DuPont

Some tragic events In the asses alerted the public to the devastating effects that a iatrogenic substance can have on a developing fetus, although the drug may be perfectly harmless to the mother. Doctors had prescribed the drug thalidomide for pregnant women as a tranquilizer, but they discovered that the drug caused fetal defects such as missing arms, legs, hands, and feet, in addition to many soft tissue malformations. Fetal defects [191 included both physical and functional alterations, such as the possibility of growth retardation, deformities, behavioral problems, genetic alterations, or a higher than aroma tendency to develop cancer.
The Du Pont policy E. L. Du Pont De Memoirs & Co. , the world’s largest chemical manufacturer, has long been concerned with chemical toxicity and exposure. Du Pont uses only a small number of hazardous substances – such as lead, aniline, and redistribution – that require special control. Over the years, the company has promulgated several policies dealing with reproductive hazards, particularly one that addressed the problem of fetal damage from chemical exposure.
If Du Pont discovers that a chemical is a developmental toxin (toxic to the fetus), the company first uses engineering and administrative procedures to eliminate the risk of exposure or to reduce it to an acceptable level. Engineering procedures: special ventilation equipment administrative procedures: regulation of exposure time, use of protective clothing However, If no “acceptable exposure level” has been determined or If engineering and administrative procedures cannot reduce exposure to an acceptable level, the Du Pont policy read: “females of child bearing capacity shall be excluded from work areas”.

The feminist organizations protested, Incriminating this policy as a clear form of gender discrimination. They claimed that a considerable number of women are excluded from very well payday jobs, and requested the right for any fertile woman to Du Pont rejected the suggestion that a woman who was appraised of the health risk could then sign a legally valid waiver, because the exclusionary policy was to protect the fetus, not the woman.
Under this policy Du Pont stated that “the waiver of subsequent claims by the female worker would be of no legal significance because the deformed fetus, if born, may have its own rights as a person which could not be waived by [21] the mother. Although some state supreme courts upheld this position, omen’s groups continued to view protective exclusion as sex discrimination, especially given the growing evidence that industrial chemicals that can affect a future fetus may also adversely affect the male reproductive system.
Du Pont considered the excluded party’s sex to be irrelevant, on grounds that the policy’s goal is to protect the susceptible fetus. Du Pont noted that “the complexity of the issue lies in the separate, but not separated, nature of the affected groups – fetus and females”. Du Pont excluded women only because they are capable of becoming pregnant and bringing the fetus into the workplace. Du Pont regarded the difficulty of determining pregnancy during the early stages, when the fetus is most vulnerable to damage, as a sound reason for the exclusion policy.

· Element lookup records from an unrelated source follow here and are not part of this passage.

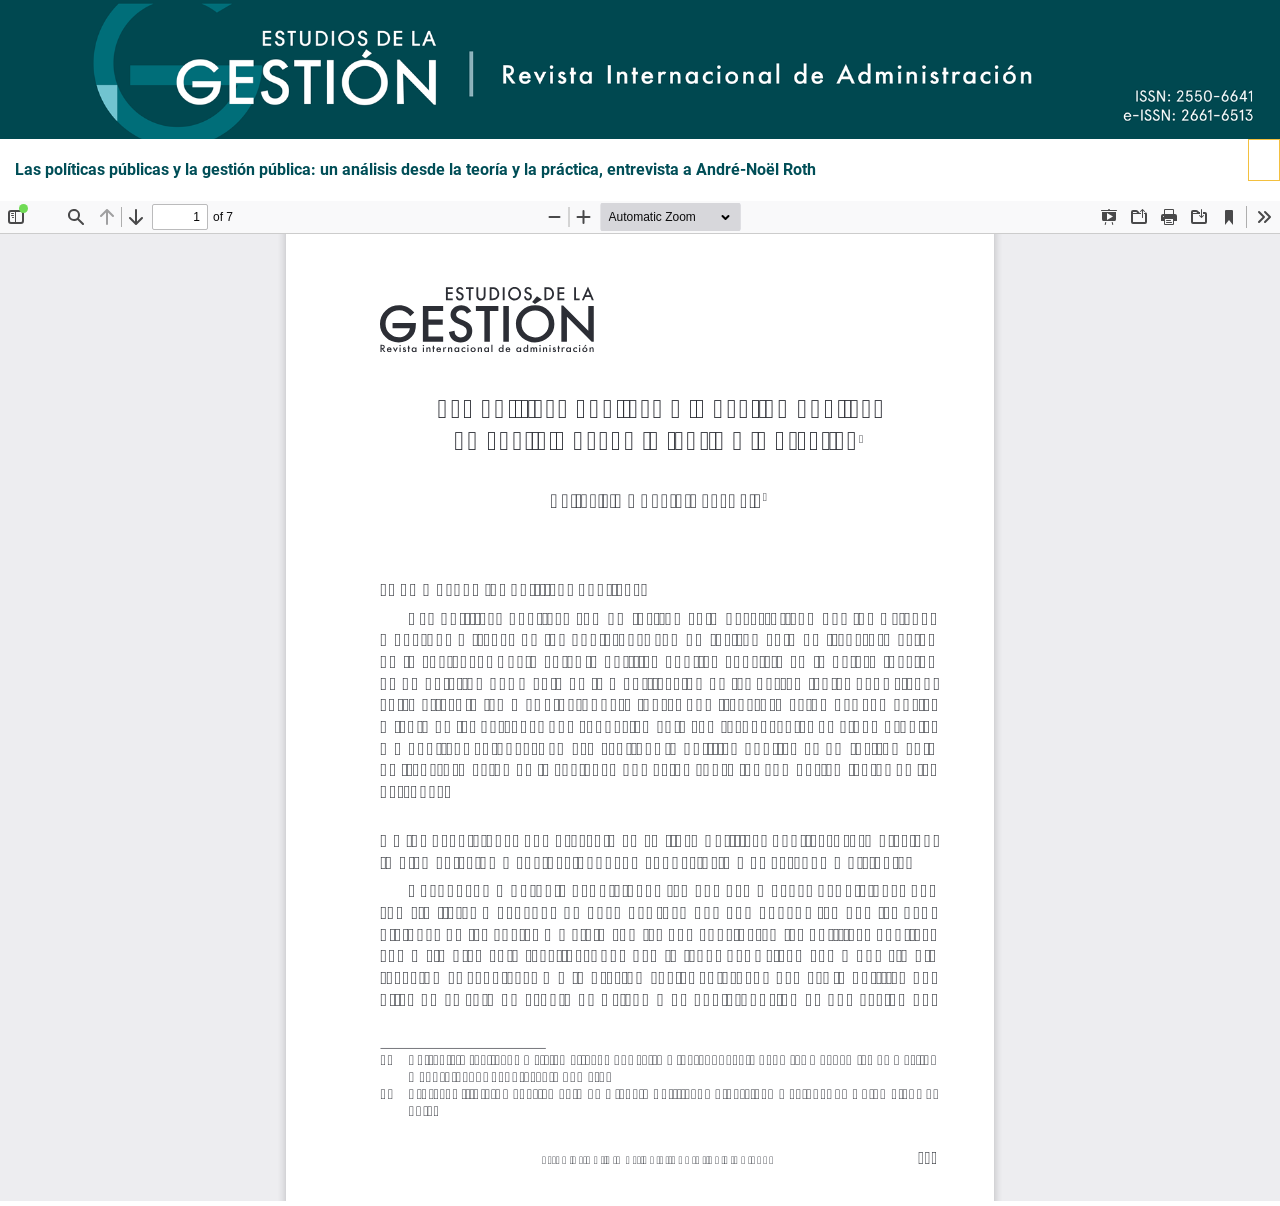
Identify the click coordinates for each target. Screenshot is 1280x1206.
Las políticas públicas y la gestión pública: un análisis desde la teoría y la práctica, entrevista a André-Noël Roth (415, 170)
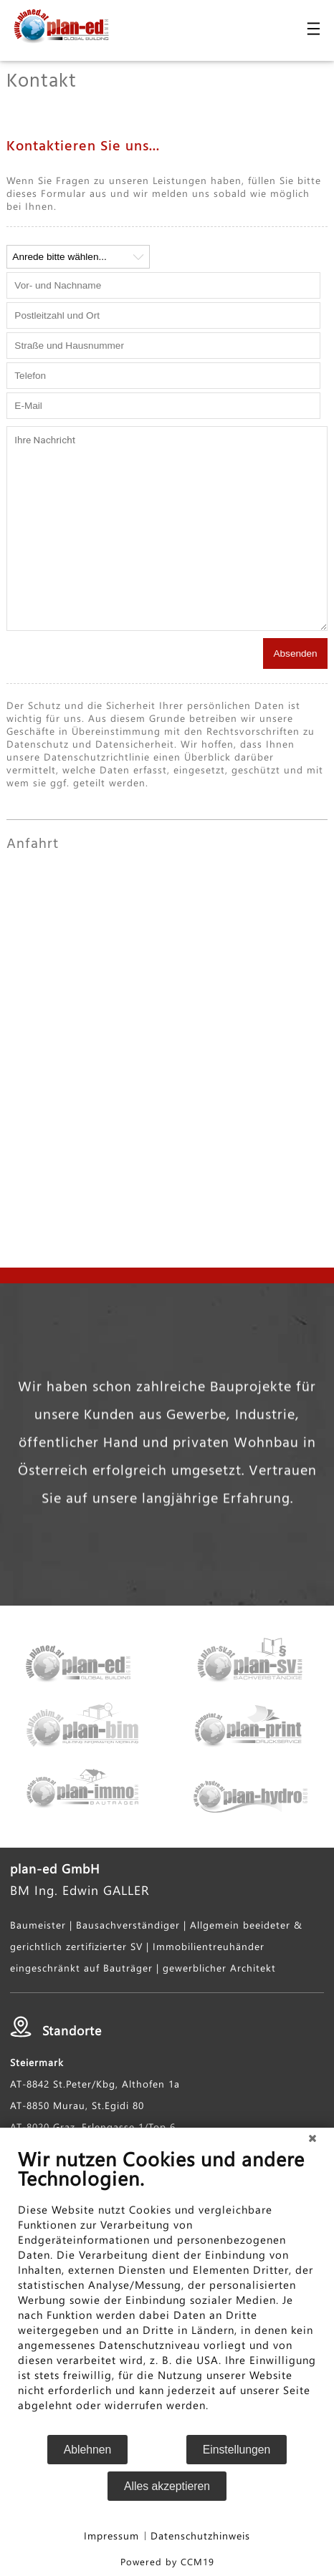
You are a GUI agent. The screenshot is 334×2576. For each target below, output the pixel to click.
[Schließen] (312, 2138)
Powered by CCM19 (167, 2561)
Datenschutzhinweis (200, 2535)
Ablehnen (88, 2450)
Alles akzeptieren (167, 2486)
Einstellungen (237, 2450)
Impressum (111, 2535)
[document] (167, 2290)
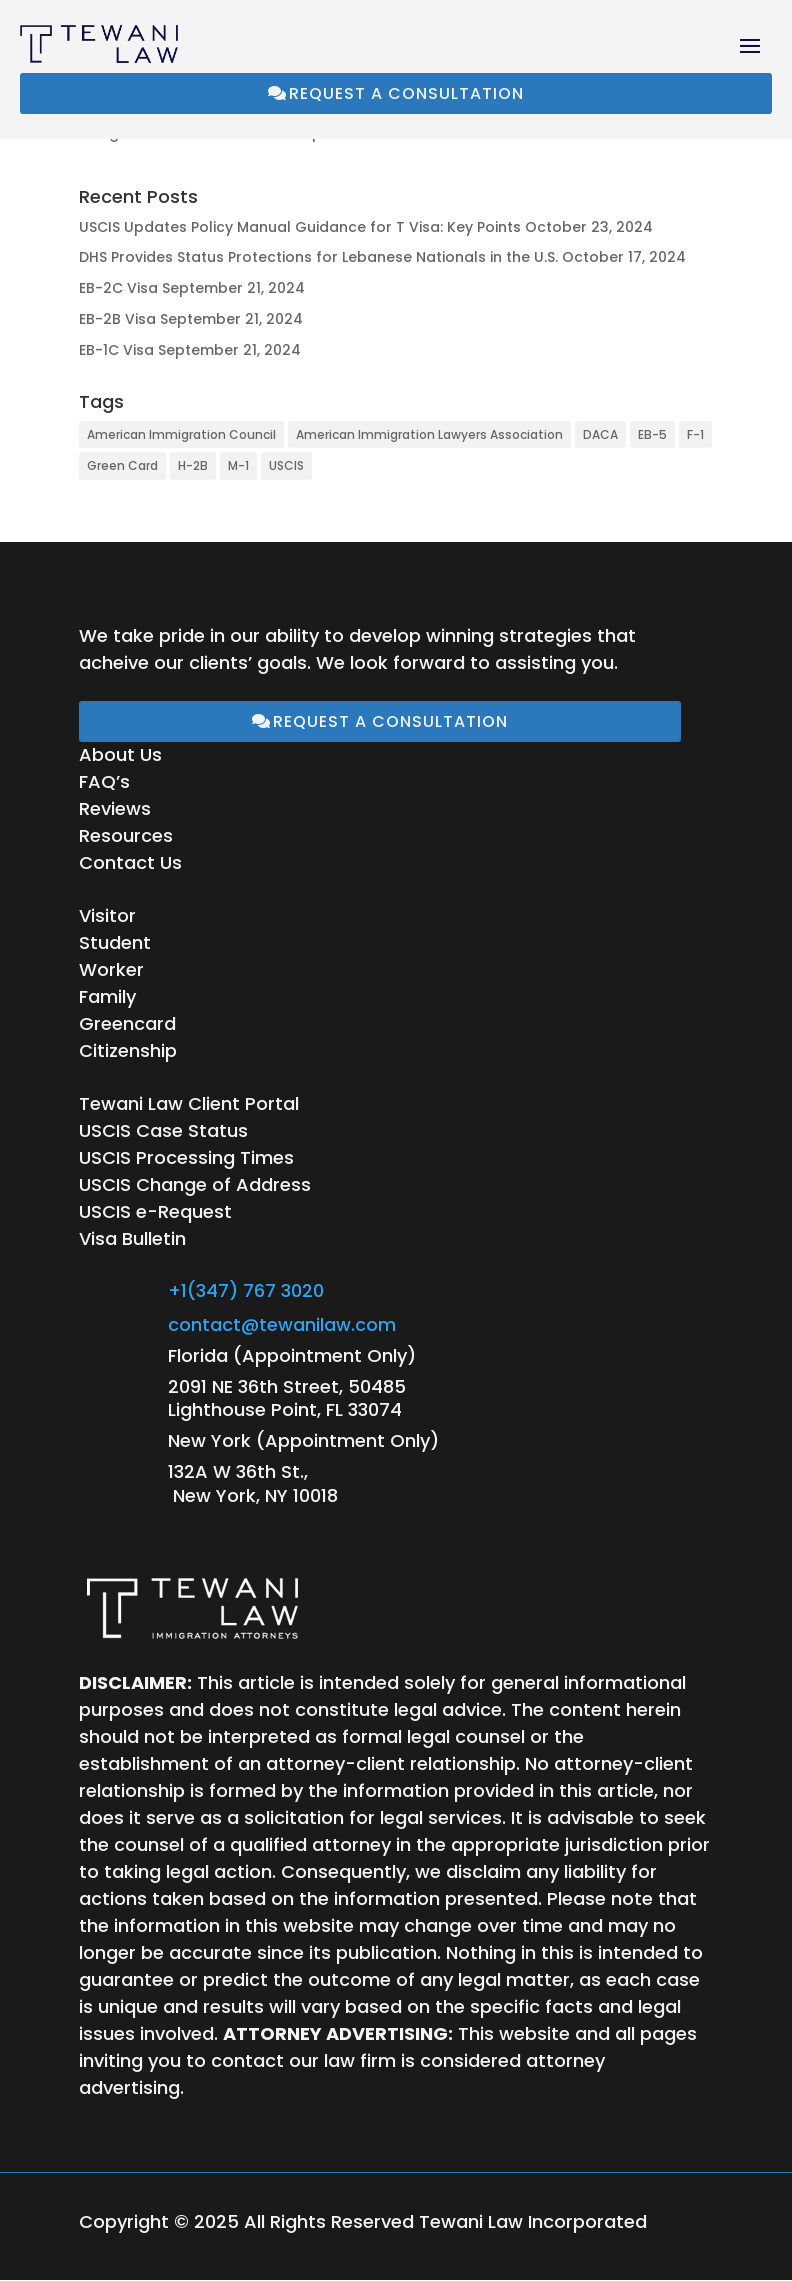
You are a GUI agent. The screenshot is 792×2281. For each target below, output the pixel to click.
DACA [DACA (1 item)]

However, women’s advocates continued to view companies such as Du Pont as simply remiss in developing technological solutions for the control of embryologist. A common union complaint is that industry makes the worker safe for the workplace to the point of exclusion, rather than making the workplace safe for the worker and fetus. Management, however, contends that acceptable levels of exposure cannot be achieved using available risk data. 1991 US Supreme Court’s decision In January 1981 The New York Times examined a startling development in the nation’s workplaces.
Fertile women workers were, in increasing numbers, electing to undergo voluntary sterilization rather than give up high-paying Jobs involving exposure to chemicals that are potentially harmful to a developing fetus. This disclosure precipitated discussion of a new civil rights issue with questions raised about whether a company should be aloud to discriminate against a woman to protect her unborn child, or whether the practice of keeping a woman out of certain well-paying Jobs because she was fertile was simply another form of sex coordination in the workplace.
Ten years later, on March 20, 1991, the US Supreme Court decided in the case of Auto Workers v. Johnson Controls, Inc. [a relatively obscure company, manufacturing car batteries] that employers cannot legally adopt fetal protection policies that exclude women of childbearing age from a hazardous workplace because such policies involve illegal sex discrimination. However, the Supreme Court decision was, in some respects, narrow. It left American corporations in a state of uncertainty about what type of policy would effectively protect fetus from reproductive hazards.